Stephen Hawking: 76 años contra toda predicción
Lección de esperanza que México no debe ignorar
Columna Desde el Legislativo

La historia de Stephen Hawking, quien vivió más de medio siglo con ELA, ofrece una poderosa lección para México: no basta con reconocer en papel el Día Nacional de Enfermedades Raras, es indispensable garantizar diagnósticos oportunos, medicamentos y dispositivos para los pacientes. La ciencia abre nuevas rutas, pero el país aún está en deuda con millones de personas.

Dr. Éctor Jaime Ramírez Barba
El encabezado de esta columna evoca la longevidad excepcional de Stephen Hawking, quien vivió 55 años más de lo que le pronosticaron debido a la esclerosis lateral amiotrófica (ELA), una enfermedad degenerativa que destruye las neuronas motoras. Ese ejemplo establece un paralelismo con la negligencia del gobierno mexicano, que reconoce en tinta el Día Nacional de las Enfermedades Raras cada 28 de febrero, pero sin garantizar de manera efectiva el derecho a la salud, los medicamentos, dispositivos y asistencia que recibió nuestro físico brillante.
Cuando hablamos de enfermedades raras, hablamos de aquellas que afectan a menos de cinco de cada 10 mil personas. Su nombre no les hace justicia: no son raras porque sean insignificantes, sino porque cada una impacta a pocos pacientes. Sin embargo, en conjunto, suman más de 7,000 padecimientos que afectan a 300 millones de personas en el mundo —ocho millones en México—, es decir, uno de cada 15 habitantes del planeta.
Los medicamentos diseñados para atenderlas se llaman medicamentos huérfanos: terapias que, por su baja rentabilidad en el mercado, requieren incentivos públicos para ser investigadas, aprobadas y puestas al alcance de los pacientes. Así ocurrió en 1983 con el Orphan Drug Act en Estados Unidos, seguido por Japón, Europa y otros países.
México frente a la realidad
En México, fue hasta 2012 cuando se reformó la Ley General de Salud para reconocer esta categoría, y en 2023 se publicó un acuerdo que finalmente incluyó a “todas” las enfermedades raras en la Clasificación Internacional de la OMS. Fue un paso importante en el papel, aunque todavía insuficiente, pues solamente dos decenas de padecimientos cuentan con apoyo efectivo.
Ejemplos que humanizan lo “raro”: fibrosis quística, hemofilia, enfermedad de Pompe, enfermedad de Gaucher, síndrome de Turner, fenilcetonuria, enfermedad de Fabry, espina bífida, histiocitosis e hipotiroidismo congénito.

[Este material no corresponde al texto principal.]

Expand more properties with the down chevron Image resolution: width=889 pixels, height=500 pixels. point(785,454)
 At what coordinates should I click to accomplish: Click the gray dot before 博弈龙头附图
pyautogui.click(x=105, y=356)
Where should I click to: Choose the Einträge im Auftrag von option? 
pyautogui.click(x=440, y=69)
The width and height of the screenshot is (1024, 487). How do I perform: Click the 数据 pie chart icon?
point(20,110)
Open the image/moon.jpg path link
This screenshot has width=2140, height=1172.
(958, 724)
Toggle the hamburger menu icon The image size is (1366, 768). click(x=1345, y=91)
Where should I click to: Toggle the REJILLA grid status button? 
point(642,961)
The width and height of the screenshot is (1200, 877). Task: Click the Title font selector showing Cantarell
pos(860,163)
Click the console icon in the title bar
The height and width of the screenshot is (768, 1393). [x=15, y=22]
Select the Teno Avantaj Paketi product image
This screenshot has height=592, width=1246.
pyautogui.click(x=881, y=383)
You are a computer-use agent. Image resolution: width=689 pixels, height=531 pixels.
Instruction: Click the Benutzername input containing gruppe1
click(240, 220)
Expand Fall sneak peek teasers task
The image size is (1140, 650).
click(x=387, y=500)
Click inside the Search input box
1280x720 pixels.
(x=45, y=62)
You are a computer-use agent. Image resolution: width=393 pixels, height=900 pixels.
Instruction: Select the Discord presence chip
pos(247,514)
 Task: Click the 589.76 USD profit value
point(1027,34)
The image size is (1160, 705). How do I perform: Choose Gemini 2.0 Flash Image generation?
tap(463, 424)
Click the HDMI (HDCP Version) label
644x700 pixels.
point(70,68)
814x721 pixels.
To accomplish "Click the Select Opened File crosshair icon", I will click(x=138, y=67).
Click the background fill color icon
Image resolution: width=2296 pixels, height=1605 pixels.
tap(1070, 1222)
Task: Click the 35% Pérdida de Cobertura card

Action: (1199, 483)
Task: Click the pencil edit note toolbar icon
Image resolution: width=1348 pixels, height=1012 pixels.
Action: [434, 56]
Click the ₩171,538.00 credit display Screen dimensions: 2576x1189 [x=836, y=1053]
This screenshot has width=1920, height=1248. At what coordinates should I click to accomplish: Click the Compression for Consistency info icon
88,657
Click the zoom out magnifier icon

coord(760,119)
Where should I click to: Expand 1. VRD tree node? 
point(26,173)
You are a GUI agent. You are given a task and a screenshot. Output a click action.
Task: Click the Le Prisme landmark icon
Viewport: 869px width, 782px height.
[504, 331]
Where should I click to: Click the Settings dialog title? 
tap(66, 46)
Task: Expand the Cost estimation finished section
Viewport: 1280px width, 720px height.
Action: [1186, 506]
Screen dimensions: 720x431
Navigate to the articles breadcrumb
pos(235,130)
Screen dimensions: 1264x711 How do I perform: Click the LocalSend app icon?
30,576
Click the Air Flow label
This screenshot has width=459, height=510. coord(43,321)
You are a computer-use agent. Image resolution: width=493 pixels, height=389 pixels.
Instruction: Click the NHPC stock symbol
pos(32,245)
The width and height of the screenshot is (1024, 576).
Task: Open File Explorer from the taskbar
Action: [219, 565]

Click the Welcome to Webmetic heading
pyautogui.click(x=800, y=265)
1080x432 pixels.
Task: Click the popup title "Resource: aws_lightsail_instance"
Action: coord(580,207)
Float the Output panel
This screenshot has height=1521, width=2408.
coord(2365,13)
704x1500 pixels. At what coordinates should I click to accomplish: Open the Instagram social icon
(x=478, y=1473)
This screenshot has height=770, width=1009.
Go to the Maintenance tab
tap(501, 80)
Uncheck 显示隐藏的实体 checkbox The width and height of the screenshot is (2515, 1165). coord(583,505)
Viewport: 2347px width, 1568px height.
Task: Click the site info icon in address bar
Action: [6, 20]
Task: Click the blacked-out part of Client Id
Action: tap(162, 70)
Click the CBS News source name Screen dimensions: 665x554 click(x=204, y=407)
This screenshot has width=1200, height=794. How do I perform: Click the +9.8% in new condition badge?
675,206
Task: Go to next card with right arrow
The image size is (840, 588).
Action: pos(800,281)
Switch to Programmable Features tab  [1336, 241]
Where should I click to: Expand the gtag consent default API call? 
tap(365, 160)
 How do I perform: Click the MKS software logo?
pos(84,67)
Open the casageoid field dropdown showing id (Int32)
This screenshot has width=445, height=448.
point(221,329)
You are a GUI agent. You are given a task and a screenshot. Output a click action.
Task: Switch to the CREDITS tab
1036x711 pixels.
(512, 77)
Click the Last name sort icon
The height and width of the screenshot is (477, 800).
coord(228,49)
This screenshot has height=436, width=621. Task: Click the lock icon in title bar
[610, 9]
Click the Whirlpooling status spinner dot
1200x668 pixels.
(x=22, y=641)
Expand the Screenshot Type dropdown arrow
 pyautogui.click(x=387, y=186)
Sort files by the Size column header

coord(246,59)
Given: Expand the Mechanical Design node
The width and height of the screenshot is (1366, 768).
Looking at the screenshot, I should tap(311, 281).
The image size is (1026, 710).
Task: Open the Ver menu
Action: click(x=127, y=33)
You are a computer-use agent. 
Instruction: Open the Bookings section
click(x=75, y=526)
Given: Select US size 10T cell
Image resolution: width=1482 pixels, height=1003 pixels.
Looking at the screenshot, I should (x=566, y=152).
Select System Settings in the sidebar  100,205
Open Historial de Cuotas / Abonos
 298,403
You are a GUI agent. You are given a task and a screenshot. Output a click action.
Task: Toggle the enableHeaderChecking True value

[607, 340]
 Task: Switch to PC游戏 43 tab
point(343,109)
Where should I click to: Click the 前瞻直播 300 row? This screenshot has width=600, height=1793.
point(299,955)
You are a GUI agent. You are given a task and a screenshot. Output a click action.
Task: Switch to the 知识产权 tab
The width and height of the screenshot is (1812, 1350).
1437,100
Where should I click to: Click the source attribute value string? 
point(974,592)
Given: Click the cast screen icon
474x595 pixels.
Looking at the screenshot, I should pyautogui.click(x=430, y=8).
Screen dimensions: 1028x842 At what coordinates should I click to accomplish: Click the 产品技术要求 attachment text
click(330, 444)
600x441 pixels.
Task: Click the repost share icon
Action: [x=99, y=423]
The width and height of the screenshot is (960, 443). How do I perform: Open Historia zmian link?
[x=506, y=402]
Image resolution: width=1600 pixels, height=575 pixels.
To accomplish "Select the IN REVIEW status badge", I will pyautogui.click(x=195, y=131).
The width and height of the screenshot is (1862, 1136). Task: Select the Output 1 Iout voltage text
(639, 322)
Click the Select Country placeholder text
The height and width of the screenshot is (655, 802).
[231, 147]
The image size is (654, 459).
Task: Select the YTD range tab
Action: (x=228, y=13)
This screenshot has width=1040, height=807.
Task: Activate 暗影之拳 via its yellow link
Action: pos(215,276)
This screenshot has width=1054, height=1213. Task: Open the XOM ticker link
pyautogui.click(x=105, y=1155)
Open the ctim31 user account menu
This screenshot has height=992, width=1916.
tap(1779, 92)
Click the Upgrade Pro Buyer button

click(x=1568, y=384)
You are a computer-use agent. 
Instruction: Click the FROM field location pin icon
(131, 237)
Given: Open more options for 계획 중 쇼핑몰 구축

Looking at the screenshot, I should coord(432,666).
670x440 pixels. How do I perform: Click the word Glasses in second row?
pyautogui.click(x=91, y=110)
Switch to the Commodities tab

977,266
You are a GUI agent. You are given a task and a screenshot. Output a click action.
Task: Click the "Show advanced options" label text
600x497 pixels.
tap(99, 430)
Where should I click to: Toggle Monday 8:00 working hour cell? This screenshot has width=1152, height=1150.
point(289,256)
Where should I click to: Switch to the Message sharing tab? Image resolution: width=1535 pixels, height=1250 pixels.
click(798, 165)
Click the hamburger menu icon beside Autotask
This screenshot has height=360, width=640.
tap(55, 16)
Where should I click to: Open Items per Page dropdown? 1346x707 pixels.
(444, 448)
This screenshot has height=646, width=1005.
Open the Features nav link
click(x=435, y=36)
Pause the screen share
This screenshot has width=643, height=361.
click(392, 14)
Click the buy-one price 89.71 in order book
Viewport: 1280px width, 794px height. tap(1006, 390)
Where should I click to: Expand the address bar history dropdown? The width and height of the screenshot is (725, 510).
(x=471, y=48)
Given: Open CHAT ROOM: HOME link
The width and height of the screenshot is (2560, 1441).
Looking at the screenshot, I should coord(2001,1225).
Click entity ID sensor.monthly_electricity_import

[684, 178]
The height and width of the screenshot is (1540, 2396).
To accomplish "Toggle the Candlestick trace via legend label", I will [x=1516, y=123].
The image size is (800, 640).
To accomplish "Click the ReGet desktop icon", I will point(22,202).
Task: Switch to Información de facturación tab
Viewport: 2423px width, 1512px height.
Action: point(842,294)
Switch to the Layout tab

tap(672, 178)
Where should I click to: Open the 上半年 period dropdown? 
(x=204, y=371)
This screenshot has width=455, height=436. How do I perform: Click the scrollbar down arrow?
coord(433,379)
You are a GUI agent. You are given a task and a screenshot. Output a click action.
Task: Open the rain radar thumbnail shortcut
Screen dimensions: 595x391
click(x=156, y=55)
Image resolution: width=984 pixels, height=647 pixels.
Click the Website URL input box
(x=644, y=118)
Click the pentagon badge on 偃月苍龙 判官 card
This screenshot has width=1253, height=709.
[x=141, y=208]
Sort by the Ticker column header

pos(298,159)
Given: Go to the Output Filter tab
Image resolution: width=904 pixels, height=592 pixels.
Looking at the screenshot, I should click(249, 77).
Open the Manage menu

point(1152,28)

Detrás de cada diagnóstico hay una historia de lucha: padres que recorren hospitales buscando respuestas, niños que esperan una oportunidad para crecer con dignidad, adultos que ven limitadas sus oportunidades laborales y sociales.
Mientras la comunidad internacional avanza con la resolución WHA78.11 aprobada por la 78ª Asamblea Mundial de la Salud en mayo de 2025, titulada “Enfermedades raras: una prioridad de salud mundial para la equidad y la inclusión”, nuestro país enfrenta rezagos. Aquí la odisea diagnóstica puede tardar hasta una década. No hay registros nacionales actualizados ni centros de excelencia suficientes, y los pacientes deben recurrir a costosos tratamientos importados, inaccesibles para la mayoría.
Innovación y esperanza
La buena noticia es que la ciencia abre caminos que hace pocos años parecían inalcanzables. La secuenciación genómica avanzada permite identificar mutaciones invisibles, la inteligencia artificial analiza historiales clínicos para acelerar diagnósticos, los escáneres 3D reconocen rasgos vinculados a síndromes genéticos, y los biomarcadores multi-ómicos ayudan a diferenciar enfermedades complejas. Además, la digitalización y el acceso remoto fortalecen el seguimiento de pacientes y la cooperación internacional.
Estas innovaciones, apoyadas en la cooperación global y en el liderazgo de la Organización Mundial de la Salud, pueden acortar la odisea diagnóstica y dar esperanza a millones de familias.
En el Congreso se presentó una iniciativa para reformar la Ley General de Salud: ampliar el tamiz neonatal, establecer un registro nacional, garantizar el acceso a medicamentos huérfanos y promover la investigación nacional. México no puede quedarse al margen de este compromiso global. Una enfermedad rara no es rara para quien la padece: es su vida entera.
El futuro ya llegó
El reto es poner la empatía en el centro de las políticas públicas, caminar en los zapatos de quienes sufren y transformar la invisibilidad en acción. La pregunta es si México asumirá este futuro con valentía o seguirá negando a millones de pacientes y familias el derecho a vivir con dignidad.